#136, Norodom Boulevard
+855 023 221 022
Did you know that even Cambodia has/is plagued with celebrity chefs? It's true!
Luu Meng runs Malis, widely touted as Phnom Penh's best restaurant, alongside a number of other upscale eateries. I'd been hoping to try Malis's upscale take on Khmer cooking for a while, and with my mother in town, the time seemed ripe. (There may also have been budgetary concerns. This is one of the primary problems with being 22 years old and running a food blog).
Malis is an exceptionally attractive restaurant, with a Southeast Asian, vaguely Angkorean design theme focused around water and pools with large and satisfied looking koi. It is deeply relaxing, especially when you consider the tuk-tuk and moto hell of Norodom directly outside. The menu is Khmer food, aggressively updated to a more international standard - and the extensive and photo heavy layout of the thing ensures you won't get something unidentifiable on your plate. All the Khmer classics - samlor, banana flower salads, prohok ktis, and amok - are here, along with harder to find stuff like scallops and lamb shank. Prices are high by Cambodian standards and quite reasonable by those of the West.
Service, as you might expect, highly competent and friendly. I enjoyed watching the action in the clean and very busy semi-open kitchen. It's also a place for the Khmer elite to hold dinners and shindigs and one-on-one meetings of various purposes, as was evident by the other customers there at lunch-time.

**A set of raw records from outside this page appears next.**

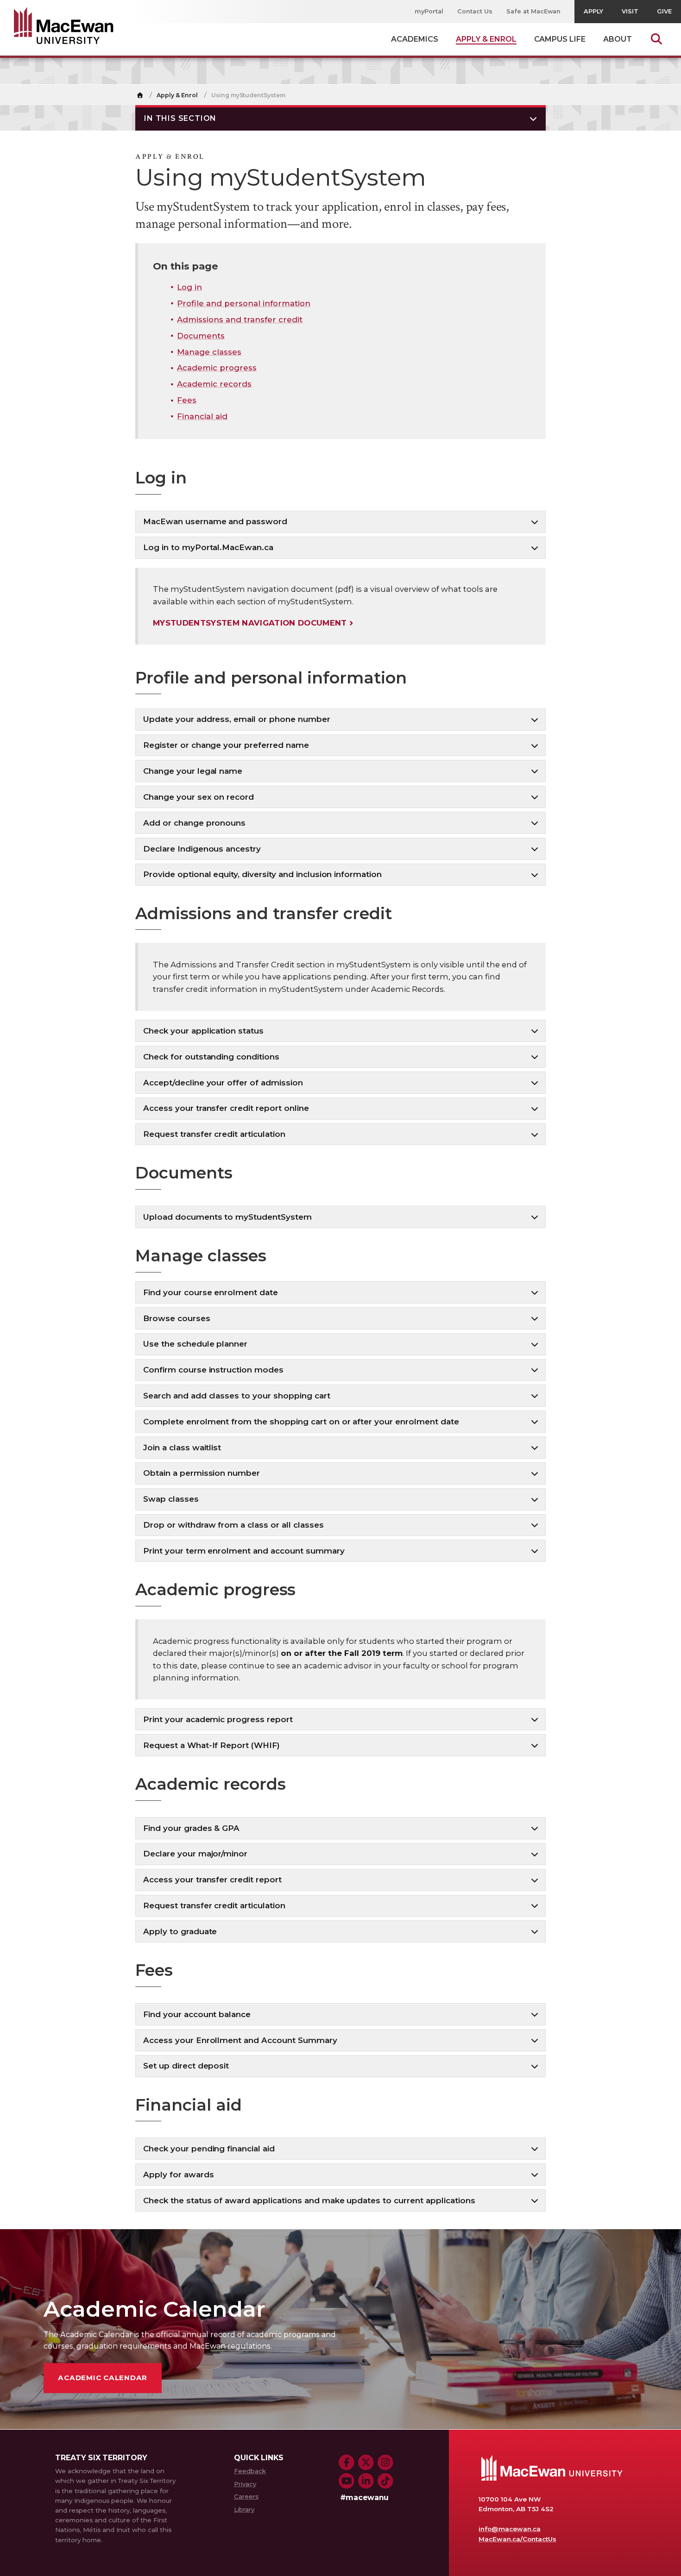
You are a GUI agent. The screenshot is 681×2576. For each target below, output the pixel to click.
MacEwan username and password (215, 521)
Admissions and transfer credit (240, 319)
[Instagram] (385, 2462)
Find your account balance (197, 2014)
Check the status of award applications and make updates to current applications (309, 2200)
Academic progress (217, 367)
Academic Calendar (102, 2377)
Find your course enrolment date (210, 1292)
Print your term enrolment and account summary (244, 1550)
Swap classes (171, 1499)
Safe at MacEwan (533, 11)
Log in (189, 287)
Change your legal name (192, 771)
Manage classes (209, 352)
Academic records (214, 384)
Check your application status (203, 1030)
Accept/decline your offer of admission (223, 1082)
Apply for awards (178, 2174)
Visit (630, 11)
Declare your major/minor (195, 1853)
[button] (340, 118)
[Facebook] (346, 2462)
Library (244, 2509)
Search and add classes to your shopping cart (236, 1395)
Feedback (250, 2471)
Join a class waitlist (182, 1447)
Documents (201, 335)
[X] (366, 2462)
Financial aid (202, 416)
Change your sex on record (198, 797)
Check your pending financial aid (209, 2148)
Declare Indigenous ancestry (202, 848)
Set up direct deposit (186, 2065)
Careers (246, 2496)
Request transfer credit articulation (214, 1134)
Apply (593, 11)
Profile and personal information (243, 303)
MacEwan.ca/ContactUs (517, 2539)
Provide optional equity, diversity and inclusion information (262, 874)
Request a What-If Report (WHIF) (211, 1745)
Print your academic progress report (218, 1719)
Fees (186, 400)
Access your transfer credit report (212, 1879)
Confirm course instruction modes (213, 1369)
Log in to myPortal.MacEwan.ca (208, 547)
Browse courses (176, 1318)
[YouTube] (346, 2481)
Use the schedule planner (195, 1343)
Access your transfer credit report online (226, 1108)
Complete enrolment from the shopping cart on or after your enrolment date (301, 1421)
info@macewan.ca (510, 2528)
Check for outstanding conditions (211, 1056)
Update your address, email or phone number (236, 719)
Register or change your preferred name (226, 745)
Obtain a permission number (201, 1473)
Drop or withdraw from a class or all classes (233, 1524)
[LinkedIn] (366, 2481)
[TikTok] (385, 2481)
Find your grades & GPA (191, 1828)
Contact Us (474, 11)
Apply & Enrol (177, 95)
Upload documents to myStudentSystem (227, 1217)
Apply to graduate (180, 1931)
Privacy (245, 2484)
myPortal (429, 11)
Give (664, 11)
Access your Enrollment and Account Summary (240, 2040)
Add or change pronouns (194, 822)
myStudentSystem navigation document (250, 622)
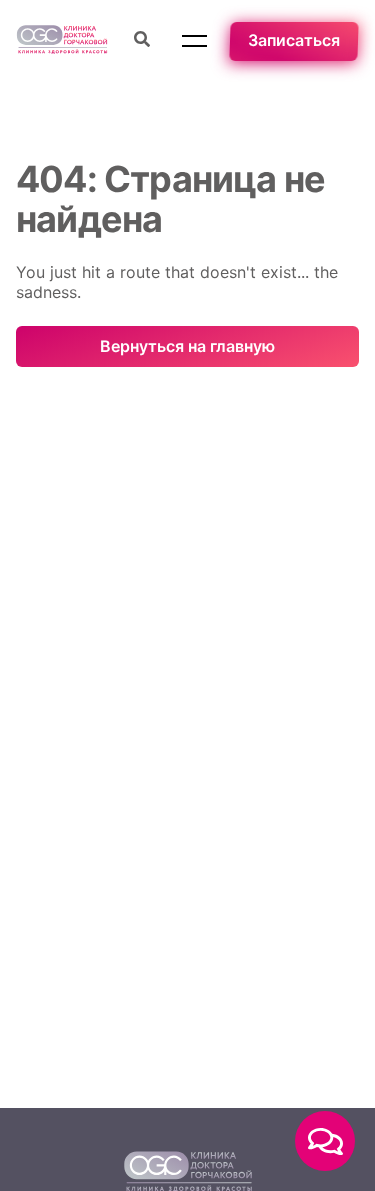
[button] (194, 41)
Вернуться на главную (187, 346)
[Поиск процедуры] (142, 41)
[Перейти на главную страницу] (62, 41)
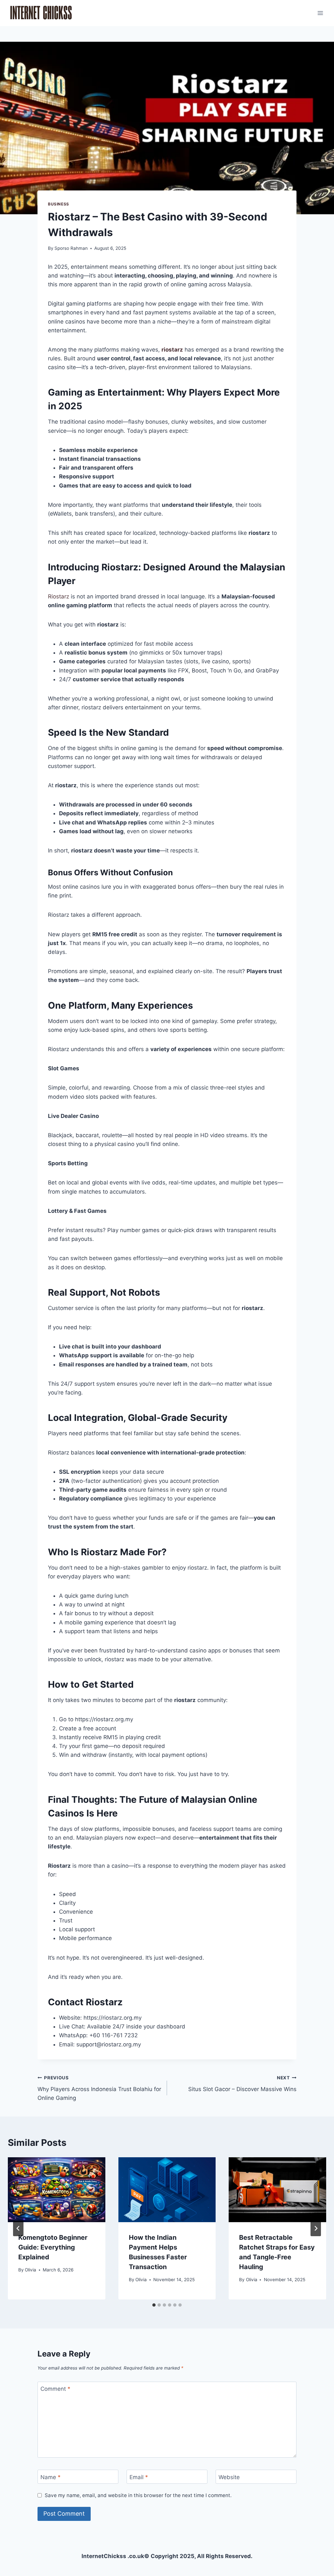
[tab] (154, 2305)
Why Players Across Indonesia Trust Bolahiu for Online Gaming (99, 2088)
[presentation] (56, 2189)
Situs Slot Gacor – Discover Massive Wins (242, 2083)
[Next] (316, 2228)
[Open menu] (320, 13)
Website (229, 2477)
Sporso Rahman (71, 248)
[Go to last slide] (18, 2228)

It's fun to imagine they're mafioso, though they're probably just discussing stock futures and plastics.
This is a Cambodian-style salad prepared with local scallops - which may sound like a dodgy proposition, until you taste them. These tiny little beauties have a great flavor, and the salad was absolutely superb, with frizzled shallots and peanuts on otp and a delicious herb-and-lime dressing, with extra served on the side for dipping (and you will want to). This delight probably ranks as the tastiest thing I have eaten in Cambodia. And it cost $12. Oh, the third world!
We decided to sample the boneless tumeric roasted chicken, which was served on a bed of Asian vegetables. I generally consider boneless chicken to be an agent of Satan, but this proved to be the exception to the rule, being dark-meat chicken thigh instead of breast. A very pleasing, slightly sweet depth of flavor with a subtle soy based sauce on top: The vegetables beneath soaked up the chicken juices. It's fatty chicken, but in all honesty, that isn't a bad thing, is it?
Especially good when eaten with some of Malis' home made Cambodian style pickles. Order extra.
Insofar as I am able to determine, Cambodia runs off fried rice: Motodops eat it, students eat it, businessmen eat it, you eat it. Malis serves a tasty fried rice - admittedly, there's only so much gilding of that lily possible - with a freakishly huge and tasty grilled prawn, which lends an entire new element to the thing. Note Malis' creative serving wear. We wanted to take a lot of this stuff home with us.
I am seriously considering devoting a Tumblr blog to Photos of Shrimp Heads since 1. I eat them. A lot, and 2. They are delicious, what with all the fatty bits inside of them, and you should really man up and eat them as well, and 3. I believe they photograph beautifully. I do not know where Malis sources their seafood from, but they are doing a bang-up job in a country with fabulous and woefully under-appreciated fresh seafood products.
This is Malis's signature mousse, prepared with cream, citrus, vanilla, and a little honey. This was really superb and a great, light tropical dessert. They've also got a well-recommended pineapple mousse, as well as some other distinctly Khmer dishes. They were kind enough to send out two separate portions when my mother and I said that we'd be demure and share one: This we did not regret.
Malis is an unequivocally superb restaurant. All the pieces fit: decor, service, and most importantly, sophisticated and delicious food. Malis would absolutely rank as my first choice for high-end dining in Phnom Penh, and it's a must-visit for foodies who find themselves in Phnom Penh's capital. I eagerly anticipate returning again. Preferably on a (modest) expense account.
I would, finally, like to point out that that is Jackie-fricking-Chan on the wall. You can tell that this is a quality establishment.